Comment by Paul Makube, Senior Agricultural economist at FNB Agri-Business
Although the National Crop Estimates Committee (CEC) made a marginal upward adjustment to its earlier estimate of the country’s 2020/21 total grain and oilseed output, the 17.85 million tons is still one of the largest on record crop and is 34% higher relative to the 2019 levels. Despite earlier reduction in output in the Mpumalanga areas and reports that some of the maize in western areas has been downgraded to WM2, the total maize crop of 15.54 million tons is 38% higher year-on-year (y/y).
In the oilseed complex, the sunflower estimate came in 2.6% higher from the previous estimate at 785,910 tons while groundnuts saw 2.3% contraction at 64,800 tons. Although the soybean estimate was unchanged month-on-month (m/m), the harvest estimate is still 8% higher y/y at 1.26 million tons, which bodes well for local supply of soymeal.
For the winter crops, the first crop estimate came in by a massive 32.4% y/y at 2.64 million tons of wheat (74%), barley (19%), canola (5%), and oats (2%) as good rains and snow boosted crop prospects in the producing areas of the Western Cape. Wheat production is forecast up 27.8% y/y at 1.96 million tons which will help reduce the import bill as South Africa is still a net importer. The barley forecast jumped 46.4% y/y with the two smaller crops, canola and oats increased by 29% and 175.8% respectively y/y. The seasonal weather outlook is still positive and should see a good finish to the crop season.
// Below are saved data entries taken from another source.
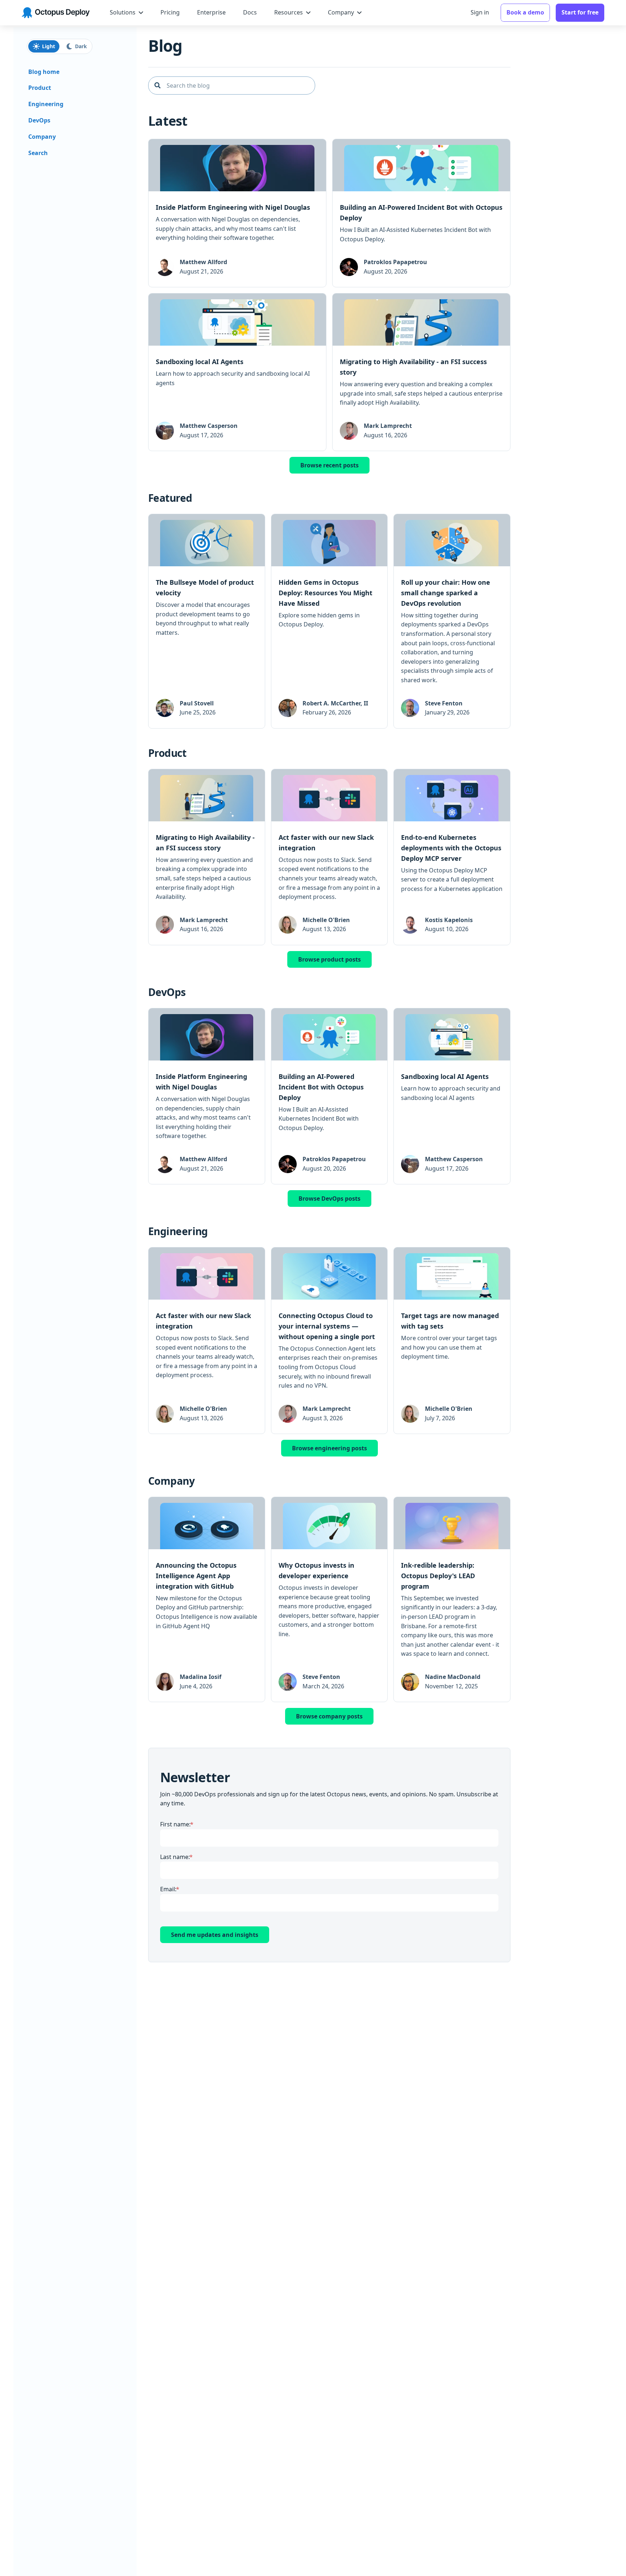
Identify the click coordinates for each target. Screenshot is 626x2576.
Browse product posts (329, 959)
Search (38, 153)
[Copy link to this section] (193, 121)
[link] (237, 213)
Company (42, 137)
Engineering (45, 104)
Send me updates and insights (214, 1935)
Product (39, 88)
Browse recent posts (329, 465)
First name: (175, 1824)
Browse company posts (329, 1716)
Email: (168, 1889)
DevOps (39, 120)
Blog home (43, 72)
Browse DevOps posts (329, 1198)
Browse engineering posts (329, 1448)
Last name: (175, 1857)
Interestingly, grain prices especially maize have been unseasonably strong and will encourage farmers to plant more in the new crop season amid favourable production conditions with the La Nina weather pattern in the forecasts. This however poses upside risk to food inflation which has recently picked up pace in the July update at 4.6% y/y in July from 4.5% y/y in June 2020.